Texte: 

  • Esther Rich

Photos: 

  • Nicolas Schopfer

«Ce n’est pas facile de voir ma femme régresser ainsi»

Pendant plus de six ans, Francis Grandi est parvenu à épauler sa femme, souffrant de la maladie d’Alzheimer, grâce à un suivi personnalisé.

Francis et Michelle Grandi ont plus de cinquante-cinq ans de mariage et une fille adulte soutenante. Le couple a ainsi passé presque toute sa vie ensemble. « Ma femme est entrée en EMS en avril 2019. Ce fut une décision très difficile à prendre, mais j’étais conscient que la charge d’aidant deviendrait de plus en plus lourde. Je ne pouvais plus sortir de chez moi et la laisser seule, de peur qu’elle ne fasse une bêtise. Un jour, j’ai constaté qu’elle avait allumé les quatre plaques de la cuisinière. Heureusement que j’avais pensé à la débrancher avant de partir.»

Quelques oublis après une opération

Les premiers signes des troubles cognitifs de Michelle Grandi sont apparus en 2012, à la suite d’une opération de la hanche. «Ma fille et moi pensions que ses légères pertes de mémoire étaient une des conséquences de la narcose, mais petit à petit, elles se sont intensifiées. En 2014, elle a commencé à oublier où elle avait mis certaines choses, à ne plus se souvenir des discussions. Ces affections mnésiques sont devenues de plus en plus importantes et le diagnostic de la maladie d’Alzheimer a été confirmé.» Michelle et Francis Grandi commencent alors à consulter le Centre de la mémoire. L’octogénaire rencontre de son côté Lara Fazio, neuropsychologue et responsable du programme de soutien aux familles de patients atteints de troubles cognitifs. Un suivi régulier est alors mis en place pour aider Francis Grandi à traverser cette nouvelle étape de sa vie. «Cela me fait beaucoup de bien de pouvoir parler à quelqu’un qui a suivi l’évolution de cette situation depuis ses débuts. À plusieurs reprises, tellement épuisé, j’ai eu peur de craquer malgré l’aide de notre fille. Ce n’est pas facile de voir ma femme, que je connais depuis plus de soixante ans, régresser ainsi. S’occuper d’elle s’apparente à s’occuper d’un enfant, à la différence que l’enfant évolue de mois en mois et la charge s’allège pour les parents. Dans le cas d’Alzheimer, c’est l’inverse qui se produit.» Le fait de pouvoir parler régulièrement à une personne qui connaît la maladie, de pouvoir se confier, a été salvateur pour Monsieur Grandi.

Accès de violence

Celui-ci se souvient en effet d’épisodes traumatisants lorsque son épouse est devenue violente et qu’il a dû faire appel au 144. Ou lorsqu’elle devait se rendre chez son médecin et qu’elle n’est jamais arrivée à destination : «Je l’ai cherchée toute l’après-midi et elle est finalement parvenue à rentrer à la maison par ses propres moyens.

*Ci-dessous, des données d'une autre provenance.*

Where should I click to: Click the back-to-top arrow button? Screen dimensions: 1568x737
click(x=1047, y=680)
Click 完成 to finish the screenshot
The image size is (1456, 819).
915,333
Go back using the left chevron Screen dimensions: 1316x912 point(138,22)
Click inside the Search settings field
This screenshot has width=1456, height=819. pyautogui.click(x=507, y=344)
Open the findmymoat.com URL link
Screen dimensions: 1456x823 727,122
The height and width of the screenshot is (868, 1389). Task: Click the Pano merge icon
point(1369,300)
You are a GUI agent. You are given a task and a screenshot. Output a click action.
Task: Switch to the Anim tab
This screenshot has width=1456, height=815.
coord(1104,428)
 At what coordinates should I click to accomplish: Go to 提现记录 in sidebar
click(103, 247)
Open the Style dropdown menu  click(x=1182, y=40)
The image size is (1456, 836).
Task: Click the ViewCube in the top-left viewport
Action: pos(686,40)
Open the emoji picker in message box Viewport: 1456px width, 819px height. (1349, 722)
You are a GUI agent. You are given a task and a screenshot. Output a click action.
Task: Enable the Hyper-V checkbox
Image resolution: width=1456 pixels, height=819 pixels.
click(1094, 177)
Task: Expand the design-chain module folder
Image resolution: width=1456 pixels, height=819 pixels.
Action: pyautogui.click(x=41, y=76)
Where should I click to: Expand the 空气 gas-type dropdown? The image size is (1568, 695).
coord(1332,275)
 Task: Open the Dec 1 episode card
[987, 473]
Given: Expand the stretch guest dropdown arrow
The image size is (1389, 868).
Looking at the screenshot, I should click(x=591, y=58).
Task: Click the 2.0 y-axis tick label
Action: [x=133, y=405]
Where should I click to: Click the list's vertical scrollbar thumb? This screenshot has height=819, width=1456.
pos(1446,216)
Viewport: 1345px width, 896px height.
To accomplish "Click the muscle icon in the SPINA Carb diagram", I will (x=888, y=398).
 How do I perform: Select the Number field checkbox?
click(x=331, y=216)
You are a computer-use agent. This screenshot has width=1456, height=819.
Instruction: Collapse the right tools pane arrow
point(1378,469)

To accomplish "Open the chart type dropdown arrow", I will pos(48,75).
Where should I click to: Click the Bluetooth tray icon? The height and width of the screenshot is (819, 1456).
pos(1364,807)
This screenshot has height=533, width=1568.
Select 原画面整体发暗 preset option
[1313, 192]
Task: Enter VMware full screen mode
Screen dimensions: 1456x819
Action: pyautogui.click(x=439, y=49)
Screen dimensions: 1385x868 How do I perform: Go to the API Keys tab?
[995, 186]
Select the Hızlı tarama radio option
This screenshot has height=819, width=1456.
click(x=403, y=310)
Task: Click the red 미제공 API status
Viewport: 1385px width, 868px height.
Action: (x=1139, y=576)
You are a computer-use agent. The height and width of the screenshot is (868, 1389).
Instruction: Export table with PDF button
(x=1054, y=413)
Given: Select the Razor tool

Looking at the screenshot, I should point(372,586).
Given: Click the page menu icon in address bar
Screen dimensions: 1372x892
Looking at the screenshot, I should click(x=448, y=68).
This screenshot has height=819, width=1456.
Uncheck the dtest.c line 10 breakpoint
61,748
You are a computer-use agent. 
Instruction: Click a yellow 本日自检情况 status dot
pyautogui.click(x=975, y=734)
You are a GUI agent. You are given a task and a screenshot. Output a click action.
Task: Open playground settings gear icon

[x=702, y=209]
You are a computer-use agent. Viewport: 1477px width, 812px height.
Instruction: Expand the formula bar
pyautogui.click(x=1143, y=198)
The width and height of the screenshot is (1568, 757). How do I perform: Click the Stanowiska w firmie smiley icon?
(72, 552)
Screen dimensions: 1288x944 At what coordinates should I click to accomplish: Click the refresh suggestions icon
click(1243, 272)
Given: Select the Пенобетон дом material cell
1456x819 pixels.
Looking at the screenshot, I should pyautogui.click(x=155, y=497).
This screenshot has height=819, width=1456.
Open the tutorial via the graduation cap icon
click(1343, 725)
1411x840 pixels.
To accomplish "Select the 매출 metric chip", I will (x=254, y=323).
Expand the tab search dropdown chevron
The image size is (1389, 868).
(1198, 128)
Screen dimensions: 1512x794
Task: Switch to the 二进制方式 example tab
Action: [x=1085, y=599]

Mais à partir de ce jour-là, je ne l’ai plus laissée seule.» Plus le temps passait, plus le risque d’épuisement guettait Monsieur Grandi.

Lorsqu’elle vivait encore dans leur appartement, Michelle Grandi avait de plus en plus de peine à trouver le sommeil, perturbant de ce fait celui de son mari, en permanence sur le qui-vive.

Aujourd’hui, bien que son épouse réside en EMS, l’octogénaire continue de consulter Lara Fazio régulièrement. Et il rend visite à sa femme plusieurs fois par semaine : «Si elle reconnaît mon visage, je ne suis pas certain qu’elle ait conscience que je suis son mari. Son aphasie rend nos échanges pratiquement incompréhensibles, mais lorsqu’un sourire apparaît sur son visage, cela me met du baume au cœur.»

La maladie d’Alzheimer est la plus fréquente des maladies dégénératives liées à l’âge. Elle résulte probablement de l’accumulation de substances toxiques (protéines Tau et plaques amyloïdes) dans certaines zones du cerveau, entraînant la mort progressive des neurones. Les symptômes sont des troubles de la mémoire à court terme, des troubles du langage, des difficultés d’orientation, des sautes d’humeur, etc., qui s’accentuent au fil du temps.